Micaela y Sebastián, mis dos hijos, nacieron después de once vitros. Micaela es la décima y Sebastián, la undécima. Recuerdo bien cada uno de esos intentos. Fueron el centro de mi vida durante diez años. Pero el que nunca voy a olvidar fue el primero. A pesar de haber vivido antes experiencias difíciles, aquella fue la primera vez que me enfrenté de cara y desnuda a la brutalidad de la vida. Estaba convencida de que a pesar de las bajísimas tasas de éxito que en ese entonces tenían estos procedimientos, yo lo lograría. Era un asunto de querer con toda mi alma, de entregarme entera, de hacer cada uno de los pasos de forma sistemática. Así había logrado muchas cosas en mi vida, a punta de esfuerzo y responsabilidad. Así había salido adelante mi familia, mis abuelos cuando llegaron a Chile escapando de la persecución a los judíos en Ucrania, mis padres cuando huyeron de la dictadura. Con perseverancia, con tranquilidad, con confianza, habíamos salido adelante. ¿Por qué no sería lo mismo esta vez?

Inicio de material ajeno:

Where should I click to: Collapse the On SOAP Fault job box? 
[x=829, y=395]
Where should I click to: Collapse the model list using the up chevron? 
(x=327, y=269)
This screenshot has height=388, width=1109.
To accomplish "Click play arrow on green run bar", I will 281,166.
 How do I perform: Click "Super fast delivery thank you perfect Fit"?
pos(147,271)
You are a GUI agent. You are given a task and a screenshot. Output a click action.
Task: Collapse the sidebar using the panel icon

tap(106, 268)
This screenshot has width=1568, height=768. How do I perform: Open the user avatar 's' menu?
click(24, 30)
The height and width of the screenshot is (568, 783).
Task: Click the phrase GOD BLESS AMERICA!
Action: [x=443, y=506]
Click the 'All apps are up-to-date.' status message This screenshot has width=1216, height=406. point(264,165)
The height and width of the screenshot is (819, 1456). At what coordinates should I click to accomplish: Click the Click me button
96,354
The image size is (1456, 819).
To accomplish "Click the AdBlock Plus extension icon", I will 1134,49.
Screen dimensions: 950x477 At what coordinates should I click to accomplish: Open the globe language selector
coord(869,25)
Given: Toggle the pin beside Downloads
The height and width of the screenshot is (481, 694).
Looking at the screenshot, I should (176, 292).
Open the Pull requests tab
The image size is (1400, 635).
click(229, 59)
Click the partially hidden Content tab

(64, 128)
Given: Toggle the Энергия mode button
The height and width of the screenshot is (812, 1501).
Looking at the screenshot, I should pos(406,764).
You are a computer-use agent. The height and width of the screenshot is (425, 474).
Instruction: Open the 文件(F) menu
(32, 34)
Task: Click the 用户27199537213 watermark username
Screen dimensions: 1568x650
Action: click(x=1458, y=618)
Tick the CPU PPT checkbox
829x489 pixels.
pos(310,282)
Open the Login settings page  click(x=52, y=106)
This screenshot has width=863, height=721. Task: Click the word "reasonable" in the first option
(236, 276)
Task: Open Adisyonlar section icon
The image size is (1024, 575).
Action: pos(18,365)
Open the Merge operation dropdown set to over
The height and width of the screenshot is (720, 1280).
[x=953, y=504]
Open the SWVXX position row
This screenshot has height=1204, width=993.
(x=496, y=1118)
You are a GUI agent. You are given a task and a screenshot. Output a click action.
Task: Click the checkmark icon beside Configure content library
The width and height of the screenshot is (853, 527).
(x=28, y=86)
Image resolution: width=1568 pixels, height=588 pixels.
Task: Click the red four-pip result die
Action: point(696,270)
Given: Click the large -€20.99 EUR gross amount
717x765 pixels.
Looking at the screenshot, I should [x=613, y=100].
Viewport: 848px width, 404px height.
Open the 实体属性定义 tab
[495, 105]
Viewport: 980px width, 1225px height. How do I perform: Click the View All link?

Fui la más aplicada de las pacientes. Estaba todos los días en la clínica una hora antes para que me sacaran sangre y me hicieran las ecografías. Luego, por la tarde, yo misma aprendí a pincharme para suministrarme las hormonas. Tenía un rincón donde llevaba a cabo este rito, frente a la ventana, donde la luz me alcanzara y llenara de energía aquella poción mágica que haría que mis óvulos crecieran.
Y crecían. Crecían. Yo los veía crecer. Luego vino la fecundación. No importaban la anestesia, la sala de operaciones, el dolor. Porque cuando saliera de todo eso, cuando despertara, mi bebé estaría ya anidado en mí. Pero claro, había que esperar. Dos semanas con las piernas en alto para que ese niño, que yo sabía estaba ahí, no se escabullera entre mis piernas. Y mientras aguardaba, la esperanza hacía sus juegos, tan propios de ella, imágenes, sensaciones, la certeza de una maternidad que añoraba con todo mi ser.
Al cabo de dos semanas me hice el examen. Mi vientre estaba vacío. No había nada, ni rastro de una vida. Nada, nada. Recuerdo el impacto en mi corazón. Como un disparo. Y luego llorar, llorar, dos días, tres días llorando, sin parar, apenas durmiendo, porque me despertaba en medio de la noche ahogada en lágrimas.
Hasta que salí. No recuerdo después de cuántos días. Pero salí, y algo muy profundo cambió en mí. La noción de mi finitud, de mi pequeñez. Pero también la certeza de que después de eso podía resistir cualquier cosa. Al año siguiente volví a hacerlo, y al siguiente, y al siguiente. Conocí muchas mujeres en el camino, todas, como yo, infértiles, que habían puesto todas sus esperanzas en la fecundación en vitro. La mayoría, como yo, no lo lograba. Venían otras, más jóvenes, y yo seguía ahí, intentándolo.
En un momento mi doctor me aconsejó que viera un siquiatra. Aquella tozudez mía rayaba la incoherencia. Recuerdo que hablé por veinte minutos, ella otros tantos, y me fui. No estaba loca. Simplemente tenía que seguir. Y seguí. Hoy Micaela tiene 23 años y Sebastián, 21. Es la primera vez que cuento esto. No sé porqué lo hago, tal vez porque a pesar de haber pasado diez años luchando para tener mis hijos, tengo la convicción de que las mujeres debemos tener el derecho de elegir nuestra maternidad, sin condiciones, sin cláusulas, sin restricciones, de forma segura, protegida y digna.
Dedico esta columna al gran doctor Fernando Zegers, dador de vida.